Set exercise: Reproduce word for word the rows from the first one down through the line containing "click(x=449, y=708)", with both of those lines included.

Input:
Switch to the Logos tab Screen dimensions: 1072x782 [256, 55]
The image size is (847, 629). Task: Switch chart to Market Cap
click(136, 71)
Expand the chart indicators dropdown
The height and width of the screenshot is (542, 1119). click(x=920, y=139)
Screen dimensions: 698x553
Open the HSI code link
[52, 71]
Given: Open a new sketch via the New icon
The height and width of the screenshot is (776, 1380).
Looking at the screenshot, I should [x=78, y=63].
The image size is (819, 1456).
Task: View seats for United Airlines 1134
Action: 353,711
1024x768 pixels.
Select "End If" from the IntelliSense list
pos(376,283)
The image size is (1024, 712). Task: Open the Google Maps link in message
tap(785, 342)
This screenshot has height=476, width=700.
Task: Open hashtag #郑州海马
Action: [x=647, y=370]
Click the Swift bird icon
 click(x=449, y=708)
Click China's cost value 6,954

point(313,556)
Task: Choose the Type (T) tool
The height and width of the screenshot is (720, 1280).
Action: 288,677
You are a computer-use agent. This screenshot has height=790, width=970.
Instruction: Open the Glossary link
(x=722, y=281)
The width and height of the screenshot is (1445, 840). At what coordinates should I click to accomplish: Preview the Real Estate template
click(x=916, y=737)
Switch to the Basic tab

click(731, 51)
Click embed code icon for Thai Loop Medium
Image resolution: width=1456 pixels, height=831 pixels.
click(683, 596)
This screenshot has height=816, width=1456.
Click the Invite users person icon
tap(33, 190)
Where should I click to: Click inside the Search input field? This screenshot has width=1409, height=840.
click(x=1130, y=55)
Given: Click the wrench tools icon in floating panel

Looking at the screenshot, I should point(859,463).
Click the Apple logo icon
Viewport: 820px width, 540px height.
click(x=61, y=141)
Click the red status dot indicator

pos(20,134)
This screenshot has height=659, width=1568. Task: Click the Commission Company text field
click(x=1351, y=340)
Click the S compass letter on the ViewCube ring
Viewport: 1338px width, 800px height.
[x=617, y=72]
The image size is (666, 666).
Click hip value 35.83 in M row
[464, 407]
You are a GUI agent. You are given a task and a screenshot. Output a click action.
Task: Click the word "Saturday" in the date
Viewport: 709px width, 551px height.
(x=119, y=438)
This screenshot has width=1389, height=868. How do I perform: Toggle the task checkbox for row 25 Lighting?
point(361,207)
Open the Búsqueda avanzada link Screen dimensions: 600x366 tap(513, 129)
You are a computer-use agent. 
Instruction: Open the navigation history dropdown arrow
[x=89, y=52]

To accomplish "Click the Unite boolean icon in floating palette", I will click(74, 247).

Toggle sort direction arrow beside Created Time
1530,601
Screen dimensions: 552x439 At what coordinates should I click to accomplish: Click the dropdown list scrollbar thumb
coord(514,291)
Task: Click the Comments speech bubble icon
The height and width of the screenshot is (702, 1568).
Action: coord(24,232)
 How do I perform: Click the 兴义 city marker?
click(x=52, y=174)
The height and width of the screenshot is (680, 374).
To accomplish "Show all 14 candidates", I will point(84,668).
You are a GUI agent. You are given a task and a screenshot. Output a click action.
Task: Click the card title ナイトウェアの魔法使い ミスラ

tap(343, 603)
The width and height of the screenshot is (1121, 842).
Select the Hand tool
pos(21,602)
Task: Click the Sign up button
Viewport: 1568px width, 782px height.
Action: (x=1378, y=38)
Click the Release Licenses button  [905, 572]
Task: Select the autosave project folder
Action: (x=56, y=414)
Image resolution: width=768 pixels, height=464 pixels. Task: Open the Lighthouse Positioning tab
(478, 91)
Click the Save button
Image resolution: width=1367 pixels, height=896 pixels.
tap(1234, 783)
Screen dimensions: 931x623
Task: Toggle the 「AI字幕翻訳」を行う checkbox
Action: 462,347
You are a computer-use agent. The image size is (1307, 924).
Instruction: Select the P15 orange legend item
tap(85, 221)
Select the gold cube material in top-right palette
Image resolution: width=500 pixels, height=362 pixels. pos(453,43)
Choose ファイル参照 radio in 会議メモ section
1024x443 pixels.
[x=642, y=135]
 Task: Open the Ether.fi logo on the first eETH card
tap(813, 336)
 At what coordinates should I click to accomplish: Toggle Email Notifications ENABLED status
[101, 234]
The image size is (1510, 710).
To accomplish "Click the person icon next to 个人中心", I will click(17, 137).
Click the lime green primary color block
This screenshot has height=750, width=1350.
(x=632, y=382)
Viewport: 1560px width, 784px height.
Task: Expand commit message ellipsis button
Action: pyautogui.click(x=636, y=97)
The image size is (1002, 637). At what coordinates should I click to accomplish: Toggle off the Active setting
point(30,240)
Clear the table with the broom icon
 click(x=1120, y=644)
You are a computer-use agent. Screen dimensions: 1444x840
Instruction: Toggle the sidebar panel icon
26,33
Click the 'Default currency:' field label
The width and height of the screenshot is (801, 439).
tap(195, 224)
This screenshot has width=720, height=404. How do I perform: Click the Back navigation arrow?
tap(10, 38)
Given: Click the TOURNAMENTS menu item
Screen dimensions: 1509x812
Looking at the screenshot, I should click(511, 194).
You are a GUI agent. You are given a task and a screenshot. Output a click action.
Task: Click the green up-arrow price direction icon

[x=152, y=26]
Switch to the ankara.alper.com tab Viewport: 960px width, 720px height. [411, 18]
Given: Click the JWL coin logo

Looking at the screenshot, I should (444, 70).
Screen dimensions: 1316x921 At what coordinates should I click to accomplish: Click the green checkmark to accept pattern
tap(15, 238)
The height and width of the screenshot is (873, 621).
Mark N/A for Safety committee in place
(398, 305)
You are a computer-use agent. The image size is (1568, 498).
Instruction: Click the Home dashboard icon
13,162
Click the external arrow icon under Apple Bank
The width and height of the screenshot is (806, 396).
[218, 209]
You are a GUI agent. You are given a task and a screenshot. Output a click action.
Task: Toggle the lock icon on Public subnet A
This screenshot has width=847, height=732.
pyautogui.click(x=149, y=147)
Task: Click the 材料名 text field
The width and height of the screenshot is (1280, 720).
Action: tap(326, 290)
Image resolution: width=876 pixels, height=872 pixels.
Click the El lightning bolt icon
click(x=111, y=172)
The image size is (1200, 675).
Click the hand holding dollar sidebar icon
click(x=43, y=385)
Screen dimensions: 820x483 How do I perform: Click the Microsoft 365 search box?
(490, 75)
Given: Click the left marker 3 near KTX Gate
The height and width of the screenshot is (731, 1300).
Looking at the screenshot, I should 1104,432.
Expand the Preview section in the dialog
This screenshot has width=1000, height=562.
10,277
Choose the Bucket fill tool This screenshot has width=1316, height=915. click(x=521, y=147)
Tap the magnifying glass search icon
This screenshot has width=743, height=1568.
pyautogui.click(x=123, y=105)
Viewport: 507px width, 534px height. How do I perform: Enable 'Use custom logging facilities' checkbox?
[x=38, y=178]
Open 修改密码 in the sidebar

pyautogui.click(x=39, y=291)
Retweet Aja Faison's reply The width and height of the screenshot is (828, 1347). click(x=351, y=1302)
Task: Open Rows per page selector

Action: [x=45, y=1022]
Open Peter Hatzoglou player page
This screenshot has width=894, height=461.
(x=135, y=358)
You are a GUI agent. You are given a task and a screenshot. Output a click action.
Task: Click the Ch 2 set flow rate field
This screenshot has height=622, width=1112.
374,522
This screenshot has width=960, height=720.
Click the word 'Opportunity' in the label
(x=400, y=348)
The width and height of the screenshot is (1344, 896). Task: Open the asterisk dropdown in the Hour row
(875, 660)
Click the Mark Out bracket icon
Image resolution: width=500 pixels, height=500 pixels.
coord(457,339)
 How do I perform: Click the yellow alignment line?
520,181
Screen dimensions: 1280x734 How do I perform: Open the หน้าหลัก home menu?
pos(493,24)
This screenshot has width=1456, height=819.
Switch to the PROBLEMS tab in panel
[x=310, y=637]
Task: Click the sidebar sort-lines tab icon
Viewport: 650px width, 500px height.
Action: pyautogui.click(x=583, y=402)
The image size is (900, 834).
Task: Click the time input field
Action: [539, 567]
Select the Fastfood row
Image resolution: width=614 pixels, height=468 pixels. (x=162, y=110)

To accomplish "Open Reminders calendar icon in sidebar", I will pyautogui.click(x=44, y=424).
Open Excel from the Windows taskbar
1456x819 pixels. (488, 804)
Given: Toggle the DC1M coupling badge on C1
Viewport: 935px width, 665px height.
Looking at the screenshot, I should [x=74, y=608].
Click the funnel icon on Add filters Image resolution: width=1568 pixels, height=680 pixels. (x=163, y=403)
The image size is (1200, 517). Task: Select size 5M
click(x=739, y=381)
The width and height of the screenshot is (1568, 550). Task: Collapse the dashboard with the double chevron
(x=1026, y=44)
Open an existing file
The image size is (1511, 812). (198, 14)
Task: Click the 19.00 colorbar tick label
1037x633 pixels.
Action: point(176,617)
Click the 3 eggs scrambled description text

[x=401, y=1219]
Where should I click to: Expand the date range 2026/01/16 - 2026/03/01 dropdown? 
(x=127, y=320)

Reply:
Switch to the Logos tab Screen dimensions: 1072x782 [256, 55]
The image size is (847, 629). Task: Switch chart to Market Cap
click(136, 71)
Expand the chart indicators dropdown
The height and width of the screenshot is (542, 1119). click(x=920, y=139)
Screen dimensions: 698x553
Open the HSI code link
[52, 71]
Given: Open a new sketch via the New icon
The height and width of the screenshot is (776, 1380).
Looking at the screenshot, I should [x=78, y=63].
The image size is (819, 1456).
Task: View seats for United Airlines 1134
Action: 353,711
1024x768 pixels.
Select "End If" from the IntelliSense list
pos(376,283)
The image size is (1024, 712). Task: Open the Google Maps link in message
tap(785, 342)
This screenshot has height=476, width=700.
Task: Open hashtag #郑州海马
Action: [x=647, y=370]
Click the Swift bird icon
 click(x=449, y=708)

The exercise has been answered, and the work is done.